Я вступал в сражения с ветрами, гнавшими аэроплан назад. Однажды мне пришлось лететь под плотным покровом тяжелой облачности так низко, что самолёт, время от времени, цеплял колесами верхушки деревьев. Короче, в тот раз я натерпелся более чем достаточно.
Теперь же предстоявший перелёт был на тысячу миль длиннее, и лететь я должен был не один, а с женой.
— Ты уверена, что желаешь принять в этом участие? — спросил я, выкатывая биплан из ангара, когда первые лучи солнца из-за горизонта коснулись края предрассветного неба. Она усердно возилась со спальными мешками, упаковывая что-то в комплект для выживания.
— Уверена, — бесстрастно ответила она.
Должен признаться, где-то внутри я был снедаем жутким любопытством относительно того, удастся ли ей совладать со всей этой ситуацией. Ни её, ни меня никогда особенно не привлекали приключения в поле и жизнь без привычных удобств.
Нам нравилось читать, время от времени ходить в театр и, поскольку я был военным лётчиком, летать. Мне нравился мой аэроплан, однако, мне приходилось считаться с его возможностями.

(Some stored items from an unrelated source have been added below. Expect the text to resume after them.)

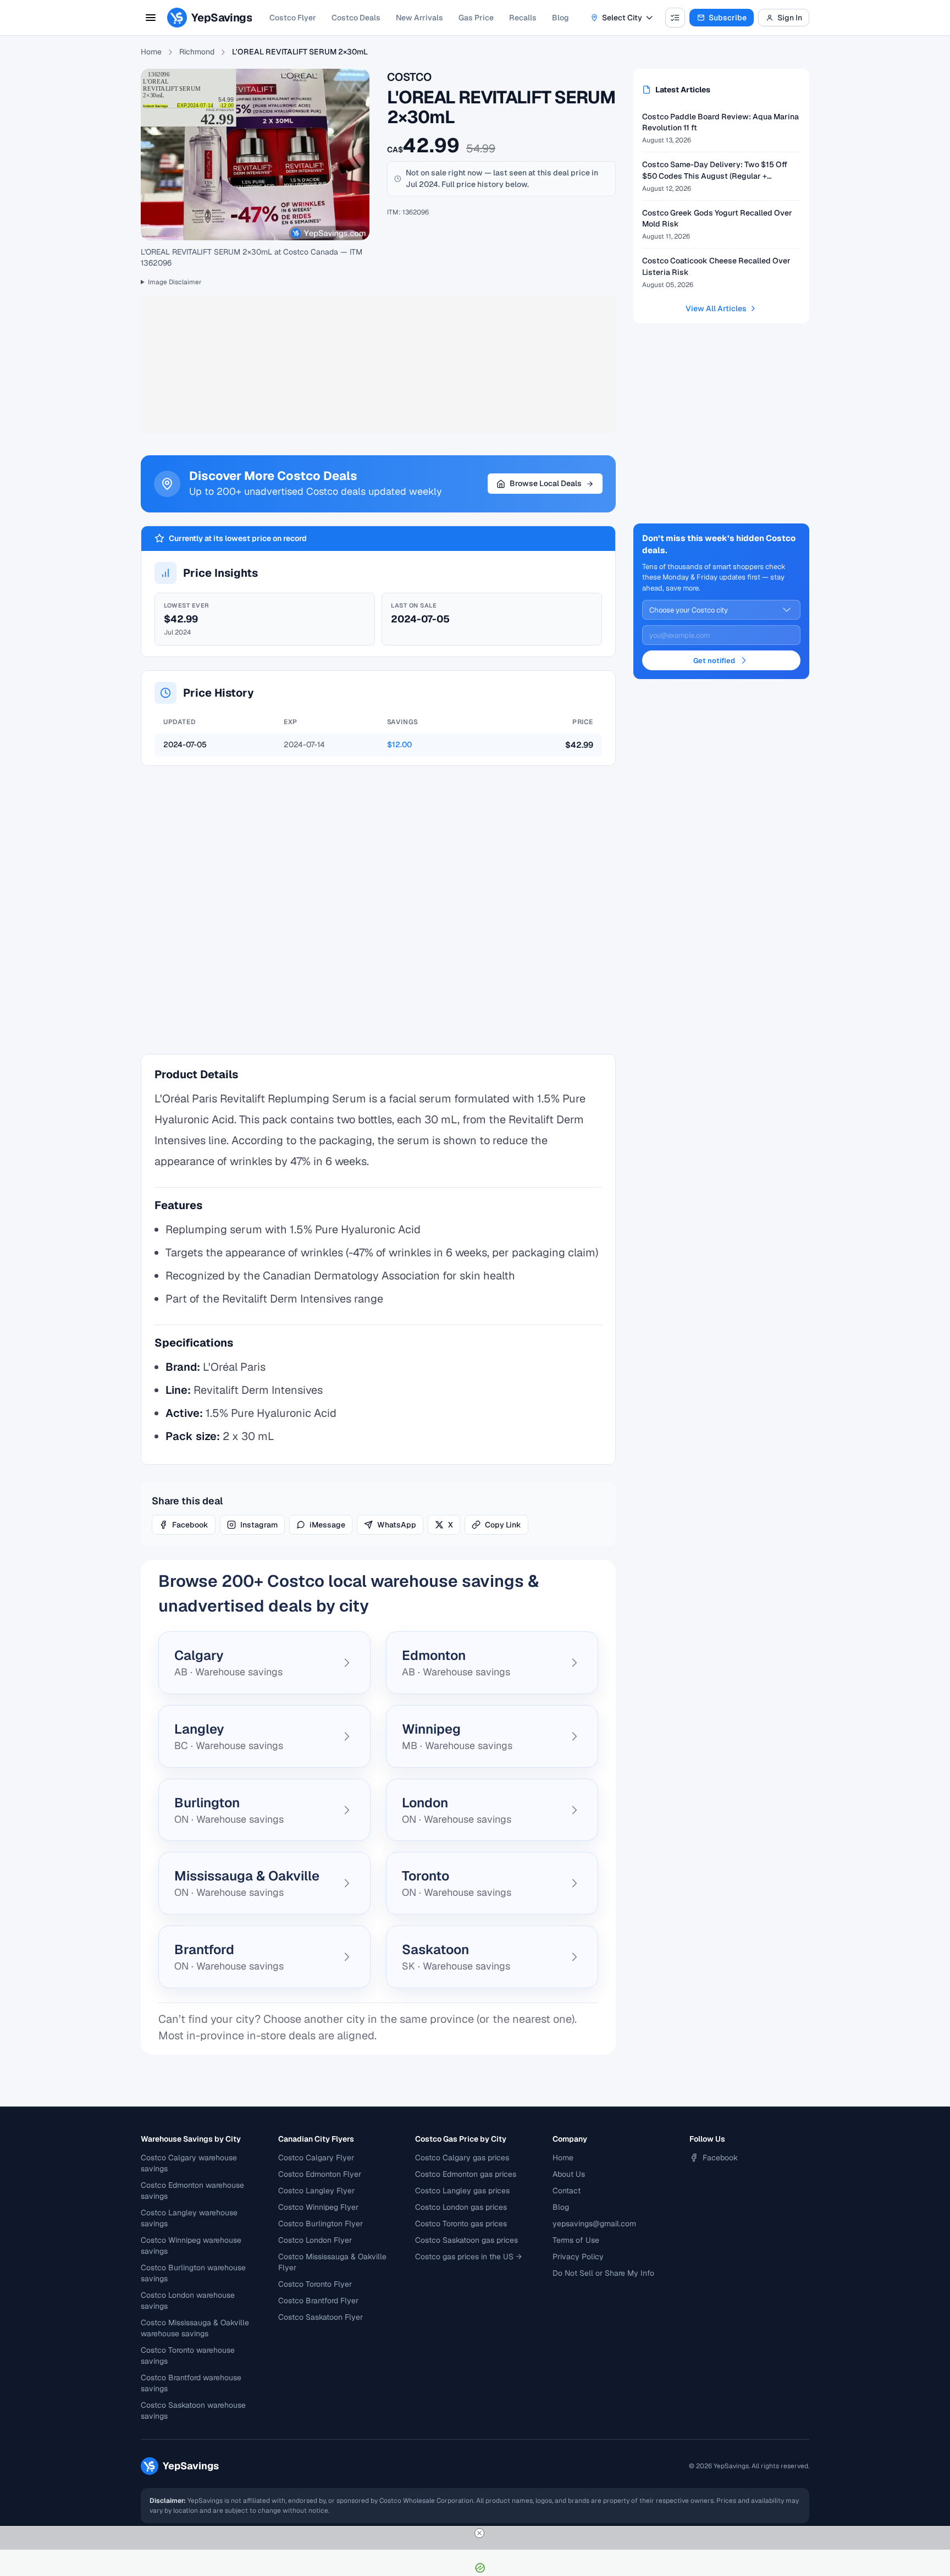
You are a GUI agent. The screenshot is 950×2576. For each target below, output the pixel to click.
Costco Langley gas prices (462, 2191)
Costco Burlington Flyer (320, 2224)
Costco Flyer (292, 18)
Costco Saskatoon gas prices (466, 2240)
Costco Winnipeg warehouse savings (191, 2245)
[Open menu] (151, 17)
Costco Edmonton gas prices (465, 2174)
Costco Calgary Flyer (316, 2158)
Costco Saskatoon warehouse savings (193, 2410)
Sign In (789, 18)
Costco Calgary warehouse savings (189, 2163)
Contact (567, 2191)
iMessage (327, 1525)
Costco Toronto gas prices (461, 2224)
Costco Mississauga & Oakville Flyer (332, 2262)
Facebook (190, 1525)
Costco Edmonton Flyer (319, 2174)
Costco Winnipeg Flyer (318, 2207)
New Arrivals (419, 18)
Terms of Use (576, 2240)
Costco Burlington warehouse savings (193, 2273)
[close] (479, 2533)
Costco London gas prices (461, 2207)
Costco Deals (356, 18)
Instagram (259, 1525)
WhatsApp (396, 1525)
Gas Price (476, 18)
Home (151, 52)
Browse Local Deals (546, 483)
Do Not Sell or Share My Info (603, 2273)
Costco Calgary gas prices (462, 2158)
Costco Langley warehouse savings (189, 2218)
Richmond (196, 52)
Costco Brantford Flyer (318, 2300)
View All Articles (716, 308)
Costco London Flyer (315, 2240)
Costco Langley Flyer (316, 2191)
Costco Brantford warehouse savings (191, 2383)
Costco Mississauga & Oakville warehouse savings (195, 2328)
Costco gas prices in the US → (468, 2256)
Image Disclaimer (175, 282)
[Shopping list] (675, 17)
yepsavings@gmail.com (594, 2224)
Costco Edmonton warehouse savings (192, 2190)
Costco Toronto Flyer (315, 2284)
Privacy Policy (578, 2256)
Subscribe (728, 18)
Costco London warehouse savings (188, 2300)
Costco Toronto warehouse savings (188, 2355)
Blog (560, 18)
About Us (569, 2174)
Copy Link (503, 1525)
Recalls (523, 18)
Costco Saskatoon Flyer (320, 2317)
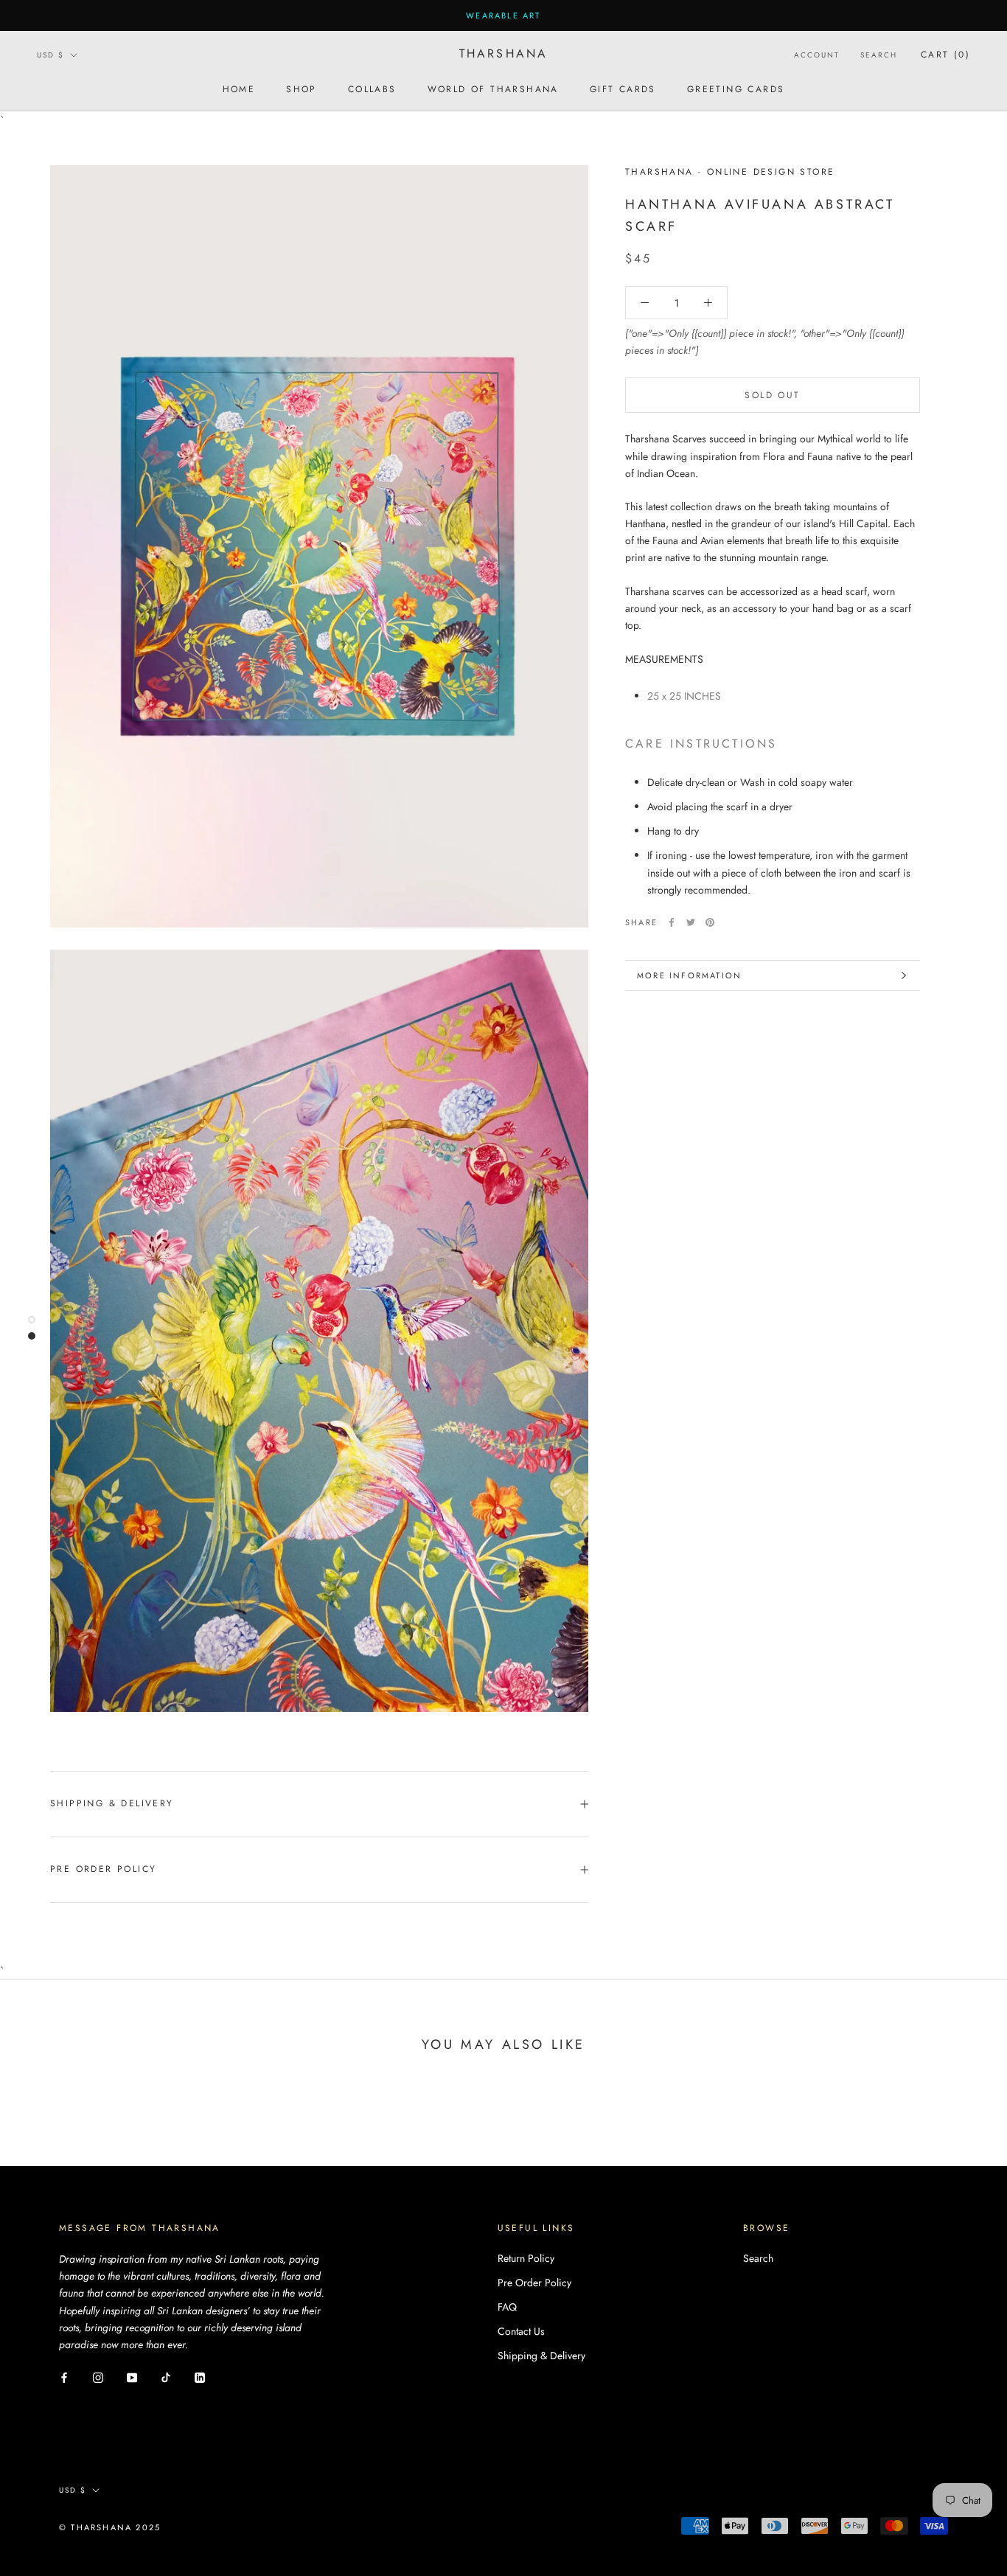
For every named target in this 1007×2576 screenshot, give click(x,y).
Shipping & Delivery (112, 1803)
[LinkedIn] (200, 2376)
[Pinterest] (709, 922)
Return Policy (526, 2258)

Дело в том, что всего лишь за день до вылета я закончил ремонтировать двигатель, и это была пятая серьёзная неисправность за последние пять месяцев.
Я надеялся, что покончил, наконец, со всеми причинами возможных поломок, но, тем не менее, дал себе зарок лететь так, чтобы в случае выхода двигателя из строя всегда иметь возможность спланировать и приземлиться на какой-нибудь ровной площадке.
И я вовсе не был уверен, что нам удастся осуществить всю эту затею с Айовой. Шансы были, примерно, пятьдесят на пятьдесят. Но решимость её была непоколебима.
— Вот теперь-то, — думал я, вдыхая в старенький двигатель оглушительное чихание его синевато-сизодымной жизни и проверяя показания приборов, — мы и поглядим, что за человек та женщина, на которой я женился семь лет назад.
Для Бетт, в здоровенной шубе поверх лётного костюма образца 1929 года прихваченной привязными ремнями к сиденью открытой передней кабины, началось испытание. Поток воздуха, отбрасываемый винтом, уже хлестал ее по лицу.
Спустя полчаса, когда температура окружающего воздуха опустилась до двадцати восьми градусов (20 С), к нам присоединились еще два старинных самолёта — монопланы с закрытыми кабинами. Я знал, что в обеих моделях установлены обогреватели.
Помахав друзьям, я пристроился к ним на высоте пяти тысяч футов и скорости в девяносто миль в час. Я был им рад: если двигатель заглохнет, мы будем не одни.
Мы шли в нескольких ярдах от них, и мне было видно, что жены пилотов в кабинах были одеты в юбки и лёгкие блузки. Меня же под кожаной курткой с шарфом била крупная дрожь, и я задавал себе вопрос: интересно, раскаивается Бетт в своём решении или ещё нет?
Несмотря на то, что расстояние между нашими кабинами составляло всего три фута, из-за яростного ветра и рева двигателя мы не могли расслышать друг друга, даже вопя что есть мочи.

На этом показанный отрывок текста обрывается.